The technique shown in
Figure 1 is based on the surfactant-polymer flooding process [
37], where the aim was to mobilize hydrocarbons in an enhanced oil-recovery process. It is also applicable to brownfield remediation.
In soil washing, a common approach to reduce treatment costs is to separate the fine material from the relatively contaminant-free coarse materials in the excavated soil [
10].
Flushing agents include detergents, plant oils, or plant-oil-in-water emulsions. Biodiesel has been suggested as solvent [
38]. Alcohols and other solvents are an option too, always bearing in mind the biodegradability, toxicity and mobilization of pollutants.
1.5. The Petroleum Refinery Droesing
In this project, field trials were carried out in an actual brownfield, the former petroleum refinery Droesing [
39]. According to the Austrian federal environmental agency, the petroleum refinery operated from 1899 to 1937. Among others, kerosene, light, medium and heavy gasoline and petroleum were produced. Acidic, highly viscous mineral-oil hydrocarbons were not processed further and ended up as waste in an acid tar pit, which held 2000 m
3 by the end of the production period.
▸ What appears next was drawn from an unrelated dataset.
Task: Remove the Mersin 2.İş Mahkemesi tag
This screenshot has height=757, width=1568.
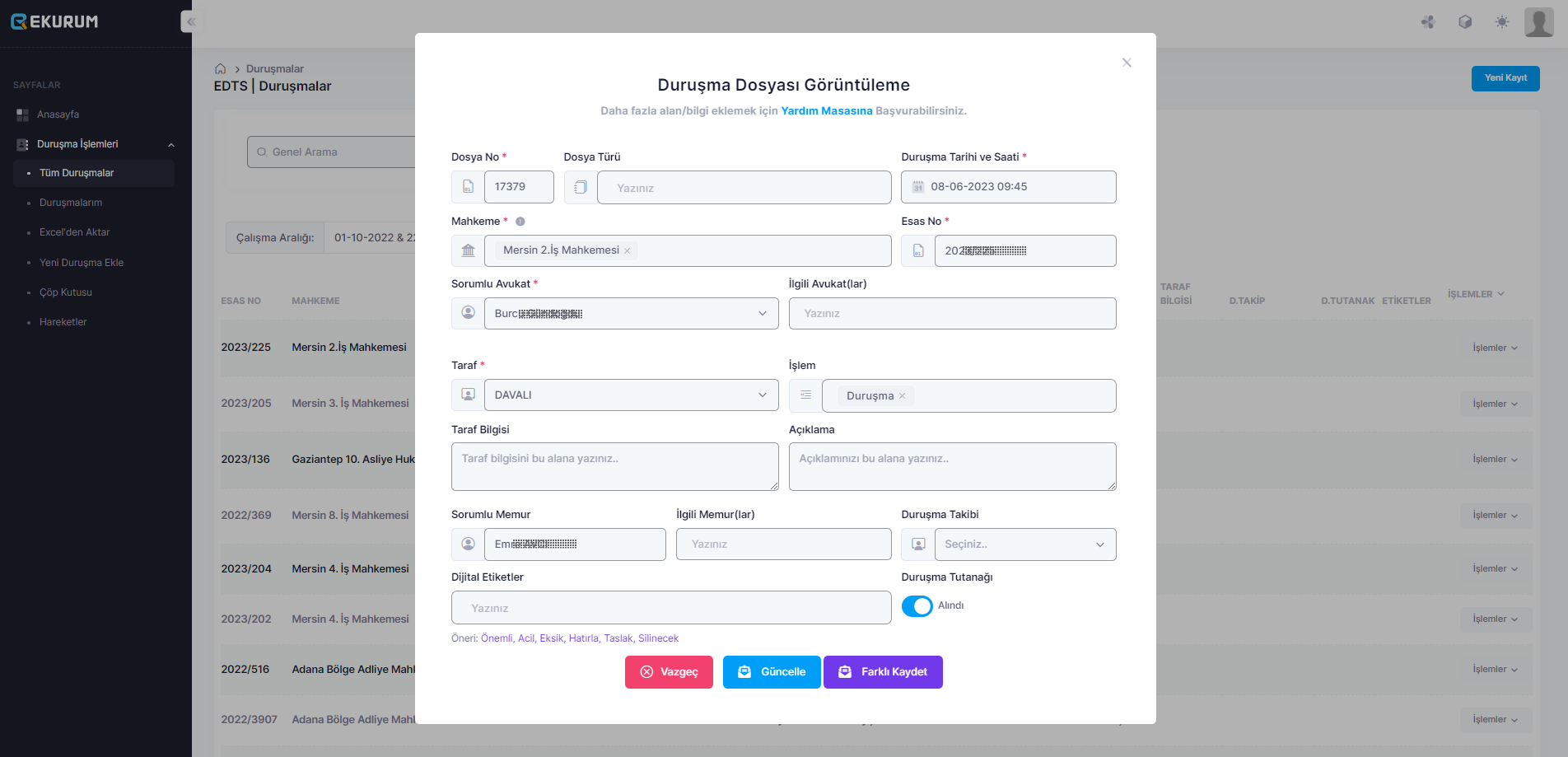Action: (628, 251)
Today, mineral-oil contamination is found on a large part of the former operations’ premises. The extent of the underground areas heavily contaminated with mineral oil can be estimated between approx. 55,000 m
2 and approx. 100,000 m
3, of which around 30,000 m
3 are in the groundwater fluctuation area. The spread of the pollutants in the groundwater is currently low. No significant emissions of pollutants into the groundwater outflow are expected in the near future. The heavily contaminated area poses a significant threat to the environment [
39]. Equipment from the site, and the concession, were transferred to the refinery Schwechat/Lower Austria [
40], which is still in operation today as Austria’s single petrochemical refinery.
Figure 2 shows three pictures from the site.
The area is currently not used. It is located approx. 1 h by train from Vienna, and previous attempts at remediation have failed economically.
The groundwater level, at the time of the field trials from February 2021–July 2021, was approx. at 8.0 to 8.5 m in depth. The oil consists of mostly clay in the non-saturated zone and mostly sand/gravel in the saturated zone. The top layer of 0.5 to 1 m in depth is not natural ground, but instead mostly building rubble and other waste mixed with local soil. The vegetation is mostly thick shrubs of acacia and willow.